I’ll be yet another year older next weekend. Or at least, the numbers will show that to be the case.
On that same date in 2014, I was rolling out of Newcastle, New South Wales, on the original Beast, having started riding up Australia just a few days earlier.
It was day 152 since I’d left London, and although I’d not yet covered half of my projected round-the-world distance, it felt like I was heading home already. And things were going pretty well. I’d ridden across North America with no worries, after all. How hard could it be to get to London from Australia?

Time moves on, and the experiences of the year since have made a mark. Both literally, in terms of visibly broken bones, and metaphorically, in terms of some massively profound lesson-learning (you may decide after the next couple of paragraphs that this is overstating things, just a bit).
For example, I now know that riding a bicycle solo across the outback to Darwin in the wet season would have been a stupid idea. It was hard enough riding fairly close to what the Aussies claim to be civilization. I now know why Thailand’s apparently benign main roads are so iffy for cyclists. I even now know that Scotland’s culinary reputation as the home of deep-fried-everything is a little harsh (you can get sandwiches up there, too…).
Perhaps most profoundly, sitting around waiting for my shoulder and back to heal this summer allowed me to revisit some reading. Reading is a particularly risky pursuit, as there’s a perpetual danger that you might learn something.
I re-discovered a definition of madness from the famous cyclist, Albert Einstein: madness is doing the same thing over and over, while expecting a different outcome. He was, by all accounts, a fairly clever chap. And he clearly meant that trying to ride another eight or nine thousand miles will just end in another serious traffic accident (or a similar disaster, possibly with more fatal consequences). This was obviously something that needed due consideration.
So where’s all that hard-earned wisdom got me? Well…

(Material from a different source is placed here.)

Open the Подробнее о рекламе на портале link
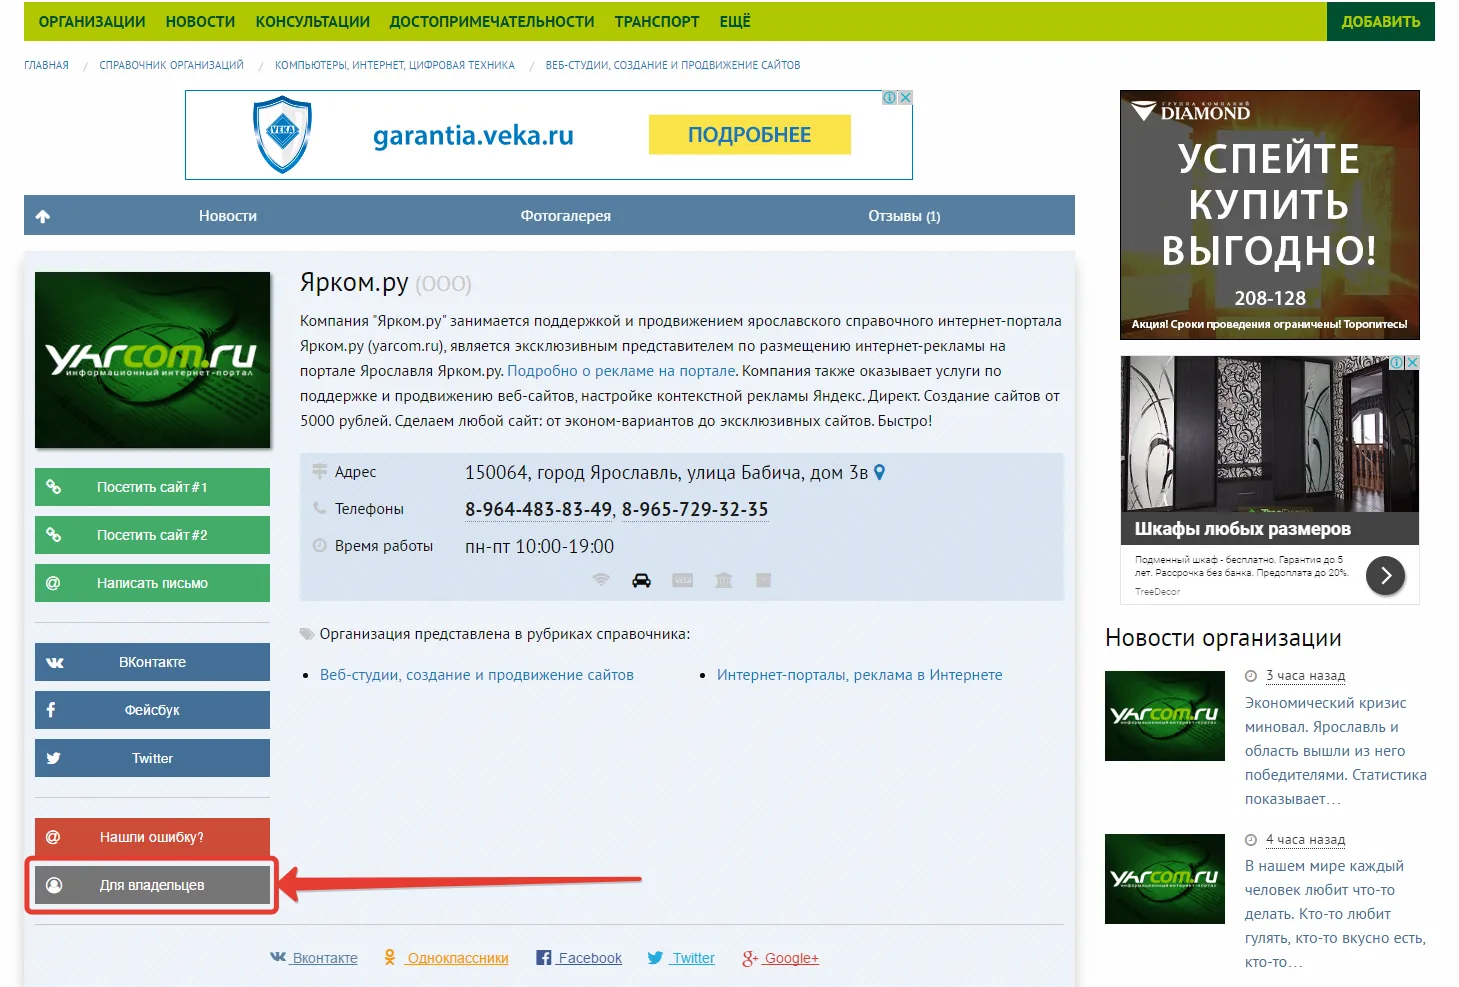 coord(621,371)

There’s a massive bag of anti-malarial tablets in my room. And a mini-pharmacy in my first aid kit. There are tools, spare parts, bearings, tyres and tubes, duct tape and kevlar emergency spokes spread around, seemingly at random (though actually – obviously – carefully filed and ready for packing).
Various potions are ready for embarkation: grease, mosquito repellent, chain lube, toothpaste, sunscreen, Loctite. There are freshly-printed visas for exotic places in my passport. There’s a large cardboard bike box waiting to accommodate a newly-serviced touring bike.
You don’t need to be a genius to work out what’s going on here.
There’s a seat on a plane waiting for me at London Heathrow on Tuesday morning. And there’s very little between me and it (other than a little last-minute panic shopping, sock washing, and a horribly early start to get to the airport on time for the usual security hassles).

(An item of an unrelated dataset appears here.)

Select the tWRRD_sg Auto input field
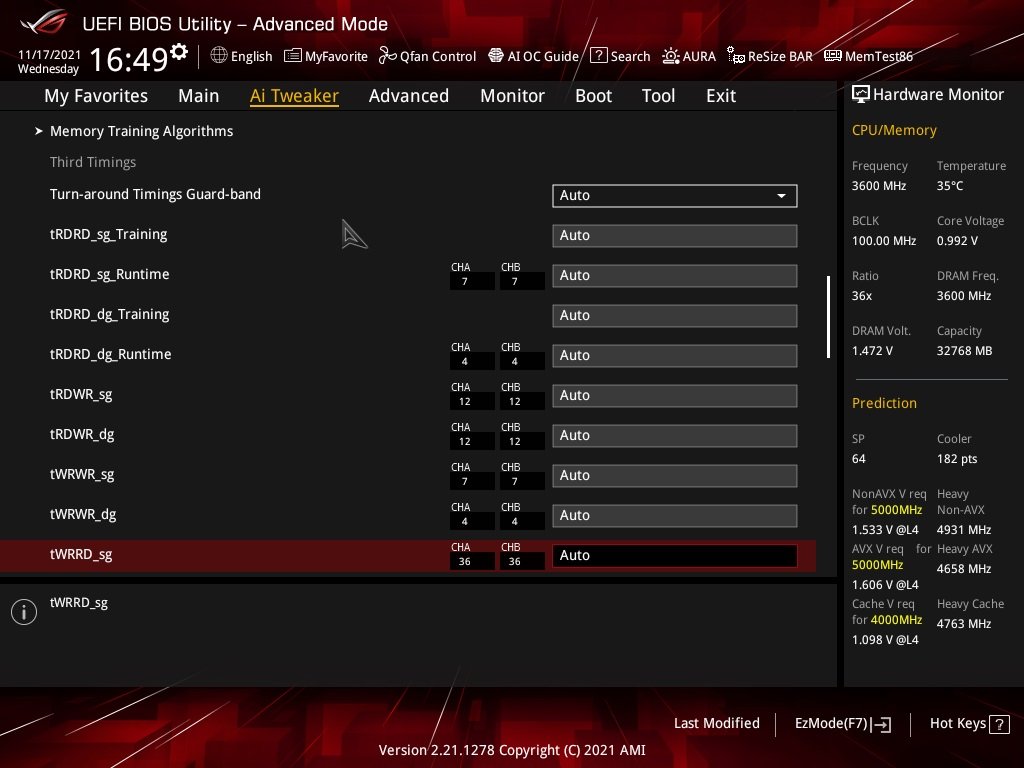This screenshot has width=1024, height=768. [x=675, y=556]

Vietnam is calling, and the start of the road home. After a week wandering around Hanoi and Ha Long Bay as a ‘proper’ tourist with my friend Matt, who’s kindly agreed to see me off.
I’ll be resetting the odometer at 14931 km (9277 miles), with a similar distance still to cover to get back to London. Probably eleven countries to get through before I hit Europe (and the exceptionally over-rated ‘comfort zone’) again. Maybe another fifteen or so (thankfully much smaller) countries once I’m back on my home continent. And two countries to warm up before I hit Thailand to resume battle with their heavy goods vehicles. About another eight months of sore legs, sweat, forests, deserts and mountains.

I’m going to use part of my ‘tourist week’ before the riding kicks off to get my head around a slightly unpalatable fact: that I’m still only halfway through the round-the-world bike ride that I was halfway through at the end of March. My summer reading indicates that this probably has something to do with relativity. I think.
Anyway, I’m close to being finished with Einstein now.
Except that… Ignoring Albert’s definition of madness, which was obviously not intended to apply to long bike rides (that’s my position, and I’m sticking to it), he did get some stuff indisputably right.

I did say he was a famous cyclist, didn’t I? Or, at least, famously a cyclist. But he also dropped the following pearl, which is this year’s contribution to my dwindling collection of wisdom. “Life is like riding a bicycle. To keep your balance, you must keep moving.”
I couldn’t agree more with that. In life, and on the bike, it’s time to get moving again.